──────── PAGE EXCERPT

Do you have some photos you could share? I want to do this as well, using the dimensions of 3 deeps, placed horizontally. Looked for specific instructions on the net and couldn't find anything. I love TBH's, but I want straight sides so I can use conventional Lang frames.


----------



## Beethinking (Jun 2, 2008)

Delta Bay said:


> Still a bad design.


At this point we've made well over 100,000 of these bars and they generally work very well, both in our own hives and those of our customers. I've not had better luck with longer/steeper angles. Regardless of your guide (I inspect top bars of all shapes, sizes, depths, angles, etc. throughout the Pacific Northwest), sometimes they just draw crooked combs. A guide is exactly that -- a guide. Bees, regardless of the type of hive, don't always do what we want them to. They especially like to draw crooked combs to thwart odfrank.

The bars look like this: http://www.beethinking.com/collections/top-bar-hives/products/top-bars

Best,


----------



## Marysia2 (May 23, 2014)

odfrank said:


> This is the best I could come up with so far as a topbar beekeeper:


Still...crooked or not, it's definitely luscious looking, isn't it?


----------



## Delta Bay (Dec 4, 2009)

> At this point we've made well over 100,000 of these bars and they generally work very well


Generally is not what I'm looking for, rather maximizing my confidence in what consistently gives the results I'm looking for, but everyone can make their own decision on what that means to them. All day long I stand by my view. Being in the business Matt, this thread could be viewed as constructive feed back. You can also look through many other threads that indicate similar issues of varying degrees. I'm also an avid TBH'er that's been doing this for more than a few years and have worked through 100's of them and have a decent handle on what will work best for someone that starts brand new with bees and knows nothing about them. As well odfrank is no slouch when it comes to beekeeping with his 40 years experience.

I mean no disrespect just calling it like I see it.


----------



## odfrank (May 13, 2002)

>have a decent handle on what will work best

Let's hear what in your opinion is the best shape topbar to avoid this kind of problem.


----------



## Beethinking (Jun 2, 2008)

I only said generally because I've never seen a bar design that ALWAYS produces straight combs. This is, of course, because there's another factor: the bees. You can, indeed, look through many past threads showing bars made with a wide variety of designs (wedges big, small, tall, short) and see crosscomb on all of them. I'm sure any of us who've done a lot of consulting have seen it. The bars are only one piece of the puzzle. An important one, for sure, but there are many other factors, some of which have been brought up in this thread.

I've used many bar designs over the years and I've found these wedges produce consistently straight combs the vast majority of the time. I use them in my own hives as well. I very, very rarely see a colony start crooked from the start unless there's some outside influence affecting their construction. A queen cage hanging from a bar, for example.

I do appreciate constructive criticism. If you have a design that always produces straight combs, I'd love to see it!


----------



## Marysia2 (May 23, 2014)

Delta Bay said:


> Generally is not what I'm looking for, rather maximizing my confidence in what consistently gives the results I'm looking for, As well odfrank is no slouch when it comes to beekeeping with his 40 years experience.

────────────────

**TASK REQUIREMENTS:**
A - Rewrite the top bar thread from "I only said" to "in this thread.", putting "crooked comb" in place of "crosscomb".
B - Answer these questions from the top bar thread:
(i) How many of these bars does Beethinking say they have made?
(ii) How many years of beekeeping experience does Delta Bay credit odfrank with?
(iii) What example does Beethinking give of an outside influence that affects comb construction?

──────── RECORDS

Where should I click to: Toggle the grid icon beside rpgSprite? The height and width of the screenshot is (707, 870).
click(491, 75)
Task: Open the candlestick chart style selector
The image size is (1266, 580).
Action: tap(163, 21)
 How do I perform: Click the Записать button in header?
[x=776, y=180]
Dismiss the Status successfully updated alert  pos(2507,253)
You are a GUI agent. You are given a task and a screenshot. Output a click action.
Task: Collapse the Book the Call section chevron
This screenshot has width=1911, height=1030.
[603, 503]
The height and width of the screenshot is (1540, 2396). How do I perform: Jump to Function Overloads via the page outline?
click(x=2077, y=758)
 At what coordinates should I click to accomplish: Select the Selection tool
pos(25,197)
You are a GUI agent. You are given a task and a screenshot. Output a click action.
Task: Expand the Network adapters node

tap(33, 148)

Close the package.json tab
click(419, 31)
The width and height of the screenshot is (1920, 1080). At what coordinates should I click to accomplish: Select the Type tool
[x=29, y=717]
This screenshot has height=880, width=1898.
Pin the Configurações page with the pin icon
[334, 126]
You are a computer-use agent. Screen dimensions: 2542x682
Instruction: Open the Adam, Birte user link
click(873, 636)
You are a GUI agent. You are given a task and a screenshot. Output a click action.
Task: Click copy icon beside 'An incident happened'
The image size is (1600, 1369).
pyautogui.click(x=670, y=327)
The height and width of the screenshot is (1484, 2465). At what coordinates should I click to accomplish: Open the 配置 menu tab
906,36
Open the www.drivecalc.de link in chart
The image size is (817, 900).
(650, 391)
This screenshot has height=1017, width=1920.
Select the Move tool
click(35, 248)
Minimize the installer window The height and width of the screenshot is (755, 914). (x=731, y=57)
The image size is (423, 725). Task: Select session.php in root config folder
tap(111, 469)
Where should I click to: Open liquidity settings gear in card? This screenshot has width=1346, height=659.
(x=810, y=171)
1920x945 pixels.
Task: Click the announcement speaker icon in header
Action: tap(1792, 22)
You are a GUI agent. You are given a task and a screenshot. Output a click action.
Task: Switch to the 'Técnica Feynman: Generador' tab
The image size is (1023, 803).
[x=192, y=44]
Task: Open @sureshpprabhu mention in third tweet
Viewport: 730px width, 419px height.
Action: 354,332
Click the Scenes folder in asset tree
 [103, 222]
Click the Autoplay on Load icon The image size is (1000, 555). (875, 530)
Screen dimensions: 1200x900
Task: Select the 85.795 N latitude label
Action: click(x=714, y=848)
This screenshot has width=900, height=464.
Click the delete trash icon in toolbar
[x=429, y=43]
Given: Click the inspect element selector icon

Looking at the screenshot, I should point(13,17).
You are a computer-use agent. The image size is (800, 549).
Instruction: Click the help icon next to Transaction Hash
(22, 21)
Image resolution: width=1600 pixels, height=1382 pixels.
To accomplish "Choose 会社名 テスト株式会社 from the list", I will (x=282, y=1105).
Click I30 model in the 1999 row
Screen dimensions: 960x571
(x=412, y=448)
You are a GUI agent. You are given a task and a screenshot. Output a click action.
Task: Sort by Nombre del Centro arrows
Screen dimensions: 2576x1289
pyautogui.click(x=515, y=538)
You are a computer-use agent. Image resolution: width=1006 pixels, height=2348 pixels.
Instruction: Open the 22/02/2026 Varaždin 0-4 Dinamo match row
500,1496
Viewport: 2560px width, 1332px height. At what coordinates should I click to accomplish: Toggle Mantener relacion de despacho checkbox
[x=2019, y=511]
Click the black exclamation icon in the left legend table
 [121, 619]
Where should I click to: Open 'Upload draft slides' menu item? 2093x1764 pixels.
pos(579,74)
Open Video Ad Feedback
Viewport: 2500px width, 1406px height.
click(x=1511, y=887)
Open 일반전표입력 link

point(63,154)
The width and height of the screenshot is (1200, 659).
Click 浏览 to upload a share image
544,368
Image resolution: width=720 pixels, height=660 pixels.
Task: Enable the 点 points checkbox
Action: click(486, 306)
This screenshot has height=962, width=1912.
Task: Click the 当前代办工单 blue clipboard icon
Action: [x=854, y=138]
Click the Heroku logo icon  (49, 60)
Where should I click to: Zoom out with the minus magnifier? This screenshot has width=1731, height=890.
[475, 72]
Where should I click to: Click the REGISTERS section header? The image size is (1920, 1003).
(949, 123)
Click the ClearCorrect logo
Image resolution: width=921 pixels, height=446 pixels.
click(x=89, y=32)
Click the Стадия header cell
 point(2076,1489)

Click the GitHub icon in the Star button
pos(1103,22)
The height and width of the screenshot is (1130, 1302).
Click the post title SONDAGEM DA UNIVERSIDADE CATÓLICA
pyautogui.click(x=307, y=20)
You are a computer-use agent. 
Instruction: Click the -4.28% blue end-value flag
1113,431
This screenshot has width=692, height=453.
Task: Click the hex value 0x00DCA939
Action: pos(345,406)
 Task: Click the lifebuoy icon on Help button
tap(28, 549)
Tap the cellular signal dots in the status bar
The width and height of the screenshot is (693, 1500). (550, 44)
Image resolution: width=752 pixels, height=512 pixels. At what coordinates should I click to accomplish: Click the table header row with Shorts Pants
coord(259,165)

────────────────

**SOLVED PROBLEMS:**
A -
I only said generally because I've never seen a bar design that ALWAYS produces straight combs. This is, of course, because there's another factor: the bees. You can, indeed, look through many past threads showing bars made with a wide variety of designs (wedges big, small, tall, short) and see crooked comb on all of them. I'm sure any of us who've done a lot of consulting have seen it. The bars are only one piece of the puzzle. An important one, for sure, but there are many other factors, some of which have been brought up in this thread.

B -
(i) Well over 100,000.
(ii) 40 years.
(iii) A queen cage hanging from a bar.